## [EXERCISE DETAILS]
Go through the material below and please tally the lines that hold the word "agent"; the number alone is the answer.

## [GIVEN DATA]
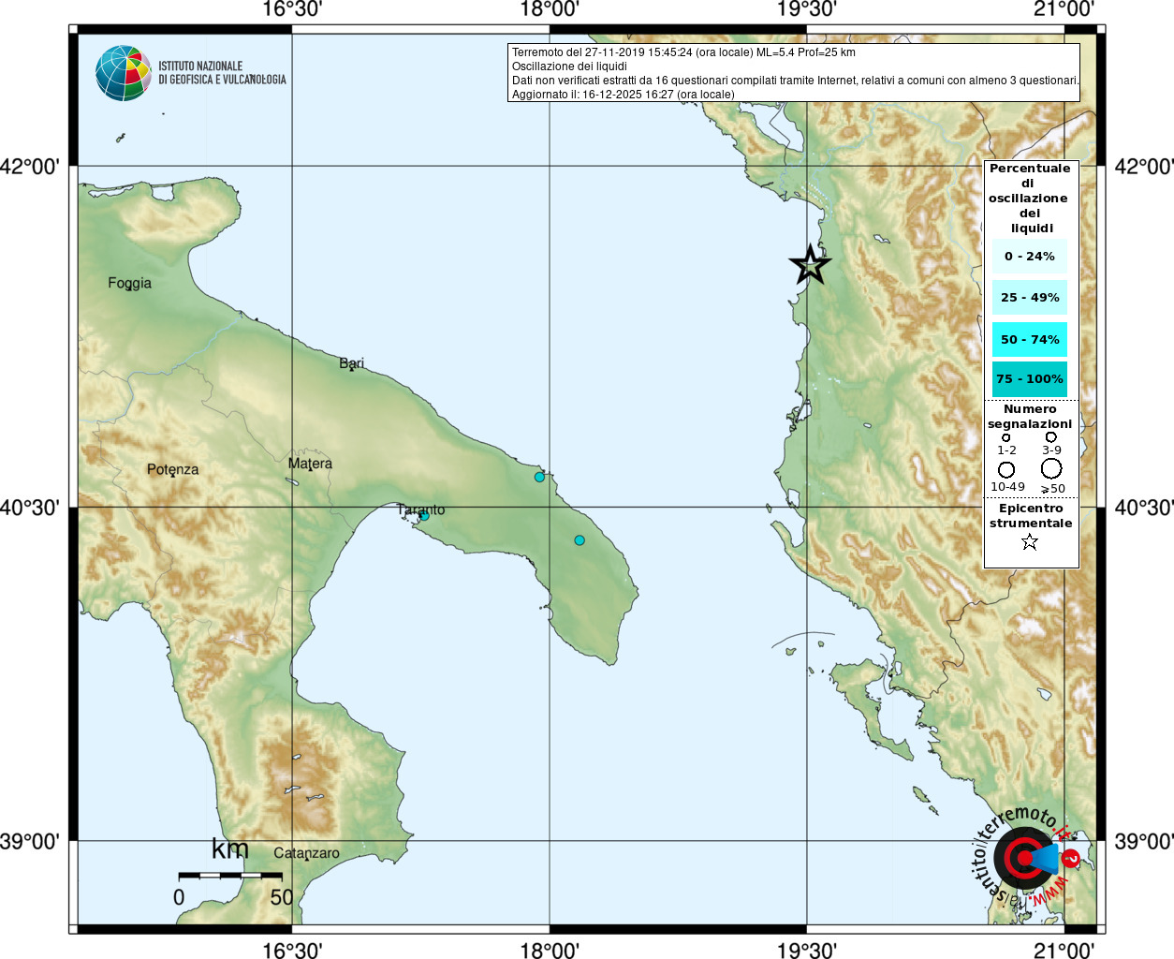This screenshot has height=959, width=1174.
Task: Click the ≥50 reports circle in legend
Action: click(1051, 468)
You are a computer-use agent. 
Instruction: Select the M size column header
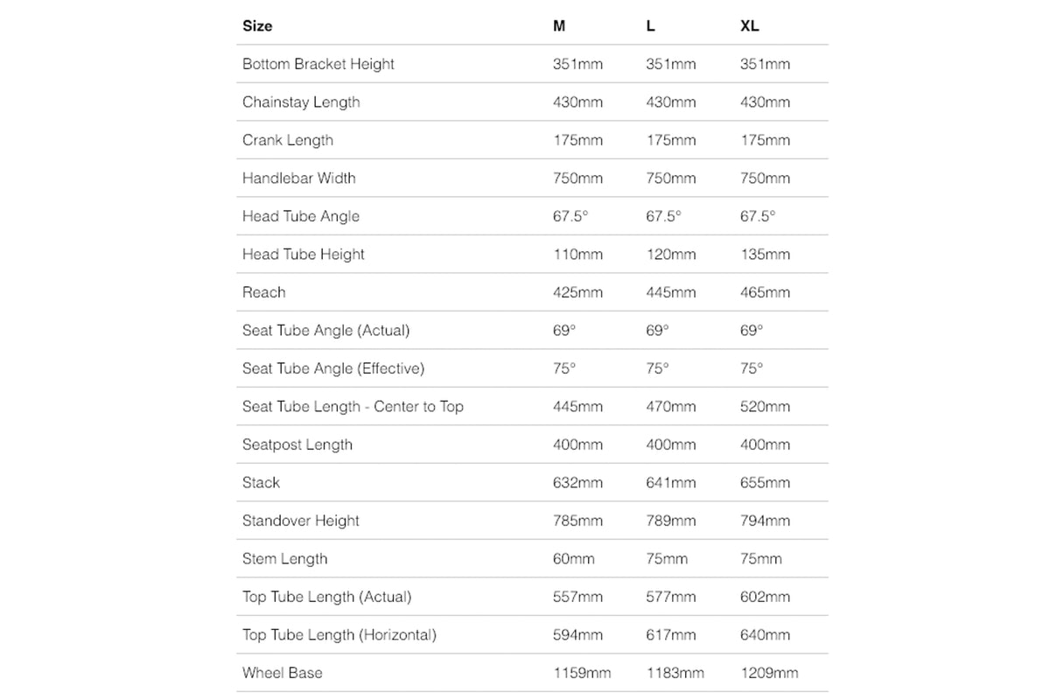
* * *
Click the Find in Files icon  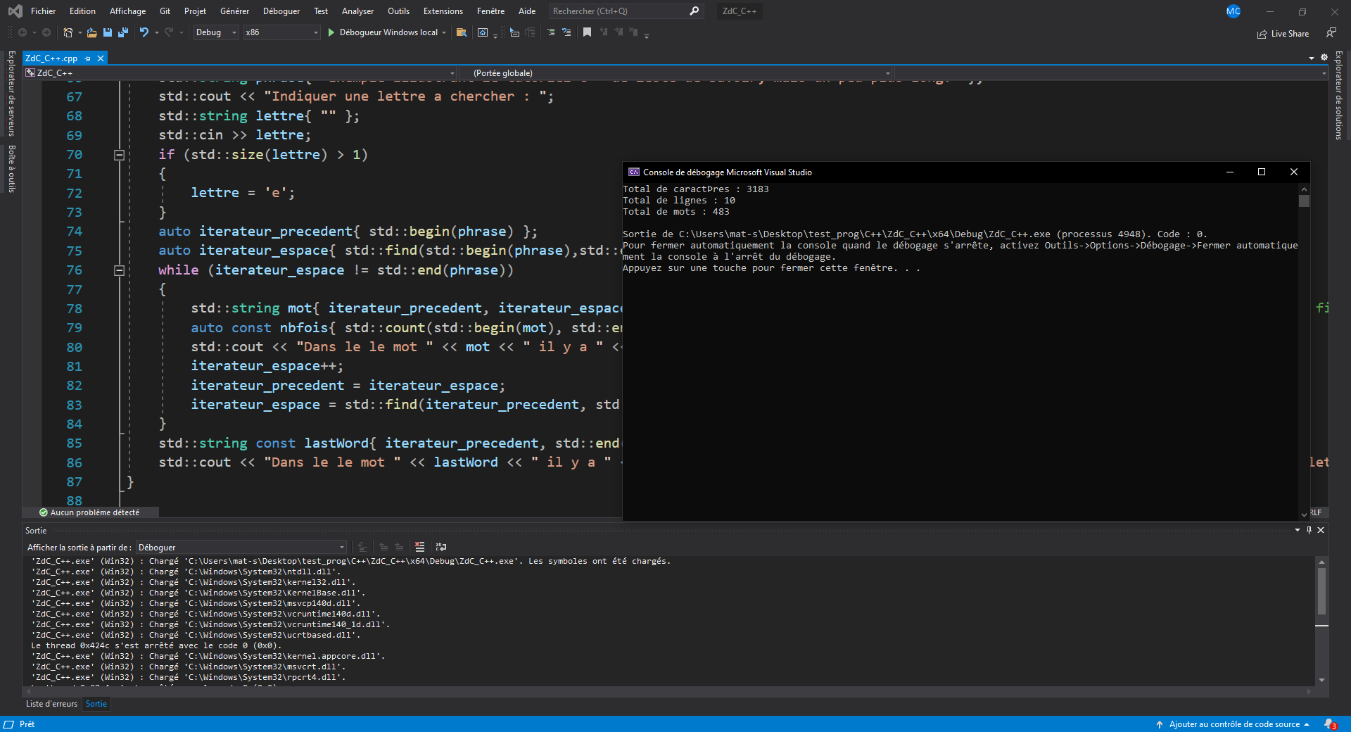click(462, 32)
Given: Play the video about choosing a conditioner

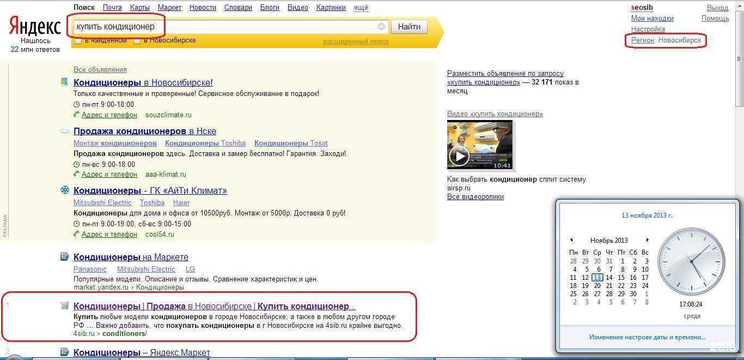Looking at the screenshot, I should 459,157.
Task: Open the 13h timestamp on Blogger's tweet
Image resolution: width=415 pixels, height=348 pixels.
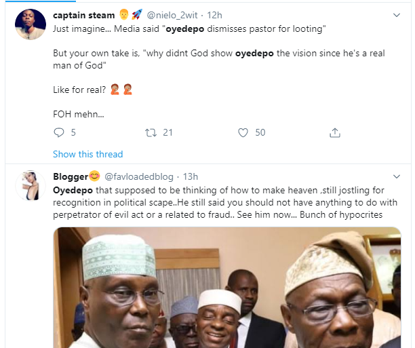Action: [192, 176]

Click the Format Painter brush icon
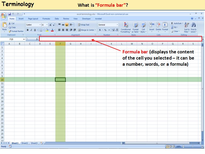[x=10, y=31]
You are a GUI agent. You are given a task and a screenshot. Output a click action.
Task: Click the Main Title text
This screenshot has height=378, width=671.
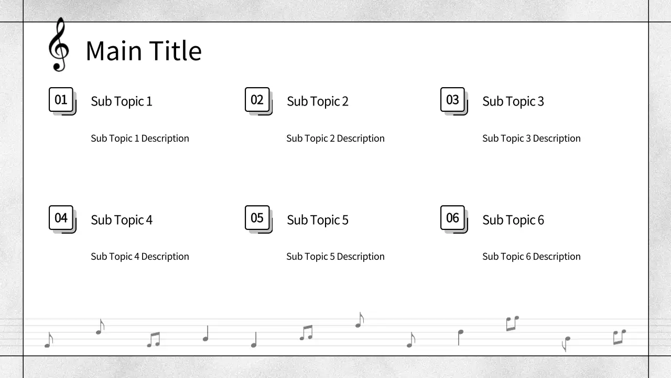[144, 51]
--
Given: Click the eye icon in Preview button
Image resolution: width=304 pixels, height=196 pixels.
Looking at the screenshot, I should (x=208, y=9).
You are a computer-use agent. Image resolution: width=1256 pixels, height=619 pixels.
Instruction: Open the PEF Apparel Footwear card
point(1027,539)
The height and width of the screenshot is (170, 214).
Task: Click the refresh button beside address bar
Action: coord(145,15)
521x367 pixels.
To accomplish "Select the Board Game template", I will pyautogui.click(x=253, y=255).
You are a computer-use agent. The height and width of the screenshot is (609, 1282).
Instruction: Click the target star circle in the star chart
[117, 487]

## [ANSWER TO THIS EXERCISE]
4